In California the number of full-liquor licenses is capped (a quota state), so most bars buy an existing license on the secondary market — typically $12,000–$400,000+ (LA ~$100k–$400k+, Orange ~$79k–$85k, rural lower) — rather than getting a new one from the state. The state's own application fee is $19,840 original fee for a new Type 47 won via the annual lottery; a person-to-person transfer is a $1,565 ABC fee (eff. Jan 1, 2026) — state fees only, local zoning/CUP separate.
Bottom line: issuing body is the California Department of Alcoholic Beverage Control (ABC); the license most bars/restaurants need is the Type 47 On-Sale General (restaurant) — or Type 48 for a bar; typical timeline 45–90 days for a clean transfer; the lottery path can exceed a year; state fee $19,840; existing-license resale $12,000–$400,000+ (LA ~$100k–$400k+, Orange ~$79k–$85k, rural lower).
High-level overview of the California Department of Alcoholic Beverage Control (ABC) process — your exact path depends on license type, city/county, and whether you're applying new vs. transferring an existing license.
| State application / license fee | $19,840 original fee for a new Type 47 won via the annual lottery; a person-to-person transfer is a $1,565 ABC fee (eff. Jan 1, 2026) — state fees only, local zoning/CUP separate |
| Existing license (secondary market) | $12,000–$400,000+ (LA ~$100k–$400k+, Orange ~$79k–$85k, rural lower) |
| License type (bar/restaurant) | Type 47 On-Sale General (restaurant) — or Type 48 for a bar |
| Quota state? | Yes — supply is capped |
| Typical timeline | 45–90 days for a clean transfer; the lottery path can exceed a year |
California caps on-sale general (Type 47/48) and off-sale general (Type 21) licenses by county population, so in built-out counties the only way in is buying an existing license — that's what drives the secondary-market price.
A liquor-license consultant / expediter handles the California Department of Alcoholic Beverage Control (ABC) application, public notice, background packet, and (in quota states) the transfer paperwork — typically $2,000–$10,000 depending on complexity. Worth it if you're on a build timeline and can't afford a rejected application.
Start at the California Department of Alcoholic Beverage Control (ABC) →
Tip for the owner: set AFFILIATE_LIQUOR_PRO_URL to a licensing-consultant lead-gen/affiliate link to monetize this CTA. Until then it points to the official California board.
California uses a strict per-county quota for full-liquor licenses; when a county is full, new ones are released only by population growth (priority drawing) or you buy an existing license on the secondary market.
See the full per-step requirements: California liquor license requirements → · Cost detail: California liquor license cost →
Apply to the California Department of Alcoholic Beverage Control (ABC).

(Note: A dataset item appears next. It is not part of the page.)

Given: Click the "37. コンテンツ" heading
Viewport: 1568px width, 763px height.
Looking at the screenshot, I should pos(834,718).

The license most bars and restaurants need is the Type 47 On-Sale General (restaurant) — or Type 48 for a bar. Because California caps the number of these licenses, you usually buy an existing one (about $12,000–$400,000+ (LA ~$100k–$400k+, Orange ~$79k–$85k, rural lower)) and transfer it, then get state approval. Expect roughly 45–90 days for a clean transfer; the lottery path can exceed a year from a complete application to issuance.
Two numbers: the state application/license fee is $19,840 original fee for a new Type 47 won via the annual lottery; a person-to-person transfer is a $1,565 ABC fee (eff. Jan 1, 2026) — state fees only, local zoning/CUP separate; the real cost in a quota state is the price of an existing license on the secondary market, typically $12,000–$400,000+ (LA ~$100k–$400k+, Orange ~$79k–$85k, rural lower), because the state caps how many exist.

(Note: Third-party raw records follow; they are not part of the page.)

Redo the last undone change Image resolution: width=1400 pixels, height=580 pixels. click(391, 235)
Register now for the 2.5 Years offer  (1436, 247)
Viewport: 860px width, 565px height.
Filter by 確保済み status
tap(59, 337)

Typically 45–90 days for a clean transfer; the lottery path can exceed a year from a complete application, per the California Department of Alcoholic Beverage Control (ABC) process — longer if there's a public-notice/protest period or local council approval. California uses a strict per-county quota for full-liquor licenses; when a county is full, new ones are released only by population growth (priority drawing) or you buy an existing license on the secondary market.
Usually both. The California Department of Alcoholic Beverage Control (ABC) issues the state license (Type 47 On-Sale General (restaurant) — or Type 48 for a bar); your city or county typically requires a separate local permit, zoning sign-off, or council approval. Confirm local requirements with your city before you apply to the state.

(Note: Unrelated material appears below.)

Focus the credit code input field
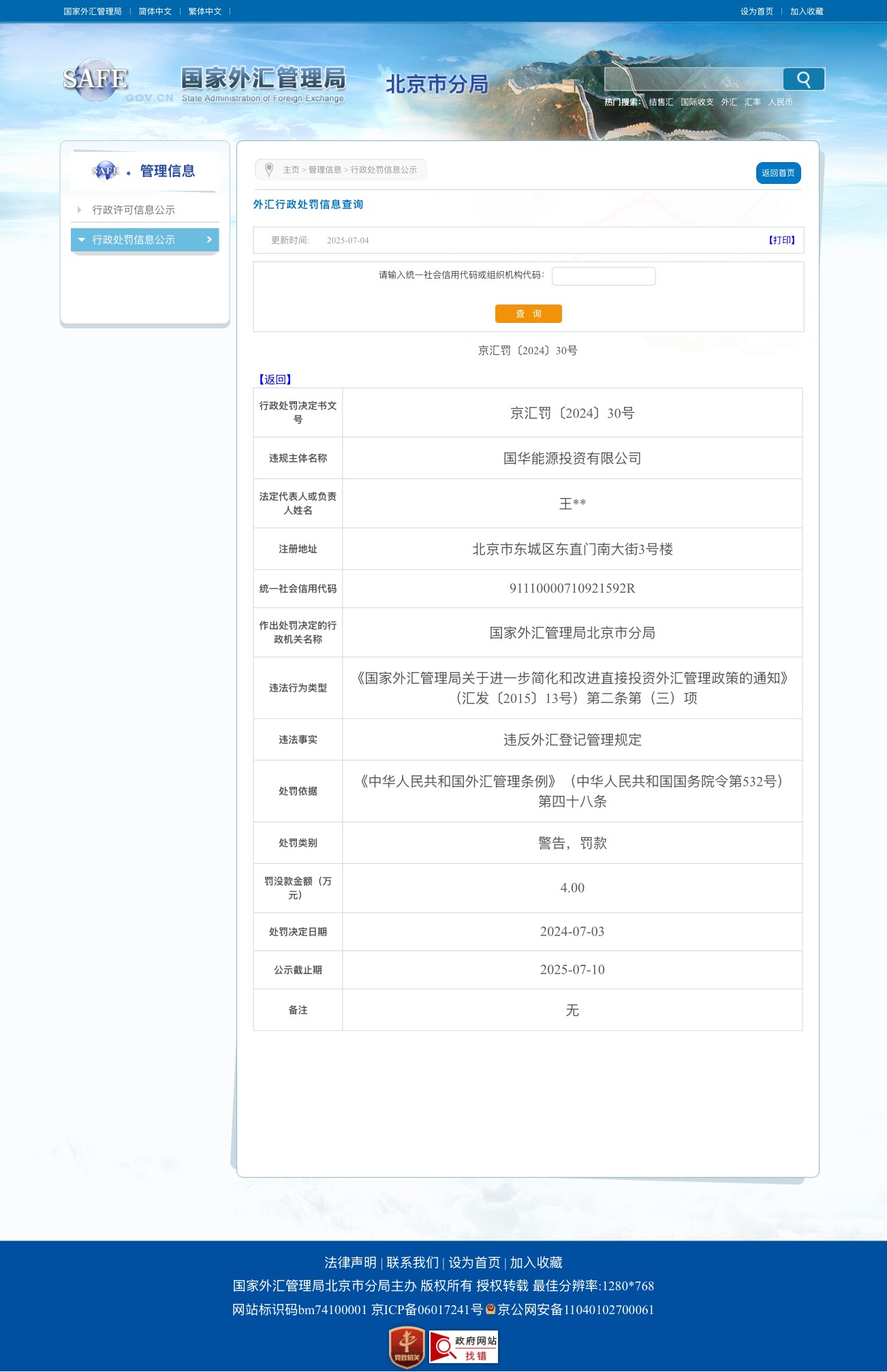 click(x=603, y=276)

In California, quota licenses are capped — but venues surrender them every week. Instead of waiting on a new license, you can acquire a surrendered or transfer-pending one. LiquorDesk tracks these live from the CA ABC weekly export, by county.
Regulatory facts on this page are from the California Department of Alcoholic Beverage Control (ABC) (California's official alcohol-licensing authority). Verified against the board's published material on 2026-06-22. Fees, quotas and rules change — always confirm the current figures with the California Department of Alcoholic Beverage Control (ABC) before you apply. This is informational regulatory content, not legal advice; for a transfer or contested application consult a licensed attorney or licensing consultant.